If your storefront is deployed on Vercel, NEXTAUTH_URL is automatically detected from VERCEL_URL, but for other environments, you should set NEXTAUTH_URL explicitly.
TRAILING_SLASH
| Attribute | Value |
|---|---|
| Type | boolean |
| Default | true |
| Required | false |
| CLI-configurable | false |
This environment variable lets you choose your preferred URL appearance, with or without trailing slashes. This is purely cosmetic and has no direct SEO implications, although it's a good idea to commit to one URL format (opens in a new tab). Try not to create entity URLs with mixed cases of trailing slash and no-trailing slash—consistency is key.
The TRAILING_SLASH variable defaults to true and must be explicitly set to false to remove trailing slashes. If you set it to false, update your Store Settings > URL Structure (opens in a new tab) in the store control panel. Note that this is a global setting, so the option you set will go into effect immediately on all the store's storefronts.

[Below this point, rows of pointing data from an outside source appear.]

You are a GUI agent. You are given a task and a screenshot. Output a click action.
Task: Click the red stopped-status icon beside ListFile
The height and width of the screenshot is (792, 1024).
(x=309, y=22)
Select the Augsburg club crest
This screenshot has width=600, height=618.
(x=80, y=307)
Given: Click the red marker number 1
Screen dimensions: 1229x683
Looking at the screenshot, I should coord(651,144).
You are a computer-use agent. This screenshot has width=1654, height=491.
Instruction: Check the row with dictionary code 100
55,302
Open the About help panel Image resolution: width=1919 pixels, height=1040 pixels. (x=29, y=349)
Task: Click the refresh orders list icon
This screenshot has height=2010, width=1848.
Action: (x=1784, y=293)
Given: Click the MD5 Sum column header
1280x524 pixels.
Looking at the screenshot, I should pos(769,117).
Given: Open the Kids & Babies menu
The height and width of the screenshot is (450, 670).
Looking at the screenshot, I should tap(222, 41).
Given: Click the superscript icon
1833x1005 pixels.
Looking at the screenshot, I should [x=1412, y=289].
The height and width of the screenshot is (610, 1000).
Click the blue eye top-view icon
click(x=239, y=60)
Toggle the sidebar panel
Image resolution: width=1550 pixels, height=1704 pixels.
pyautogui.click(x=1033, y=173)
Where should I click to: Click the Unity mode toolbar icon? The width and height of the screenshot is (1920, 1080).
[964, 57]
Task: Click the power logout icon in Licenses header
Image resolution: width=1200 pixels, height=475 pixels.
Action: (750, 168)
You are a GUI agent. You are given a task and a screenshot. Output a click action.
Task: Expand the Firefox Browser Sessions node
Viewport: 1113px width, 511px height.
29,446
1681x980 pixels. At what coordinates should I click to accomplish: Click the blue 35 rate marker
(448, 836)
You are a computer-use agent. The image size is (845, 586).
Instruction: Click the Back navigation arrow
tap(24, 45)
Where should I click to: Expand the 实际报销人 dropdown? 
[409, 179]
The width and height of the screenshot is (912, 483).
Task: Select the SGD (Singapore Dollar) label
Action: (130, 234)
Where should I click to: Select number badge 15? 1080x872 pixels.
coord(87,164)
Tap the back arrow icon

Catalyst uses the existing URLs of your BigCommerce objects, such as products and categories, as the URL paths on your storefront. Default paths for BigCommerce products, categories, etc. (opens in a new tab) create URLs with a trailing slash, while the Next.js default behavior (opens in a new tab) does not use trailing slashes on URLs.
NEXT_PUBLIC_DEFAULT_REVALIDATE_TARGET
| Attribute | Value |
|---|---|
| Type | integer representing seconds or boolean: false |
| Default | 0 |
| Required | false |
| CLI-configurable | false |
This environment variable sets a sensible revalidation target for cached requests.
NextJS persists cached queries in its data cache (opens in a new tab). By default, the time persisted is not defined. For more information on how revalidate works, see next.revalidate (opens in a new tab).
CLIENT_LOGGER
| Attribute | Value |
|---|---|
| Type | boolean |
| Default | false |
| Required | false |
| CLI-configurable | true |
This environment variable turns the request logger built into the Catalyst API client on and off.
When enabled, the client logger logs the following information:
- Which GraphQL operation is being performed; for example,
getProducts. - How long the request took in milliseconds.
- The complexity score of the GraphQL request payload, as indicated by the
X-Bc-Graphql-Complexityresponse header.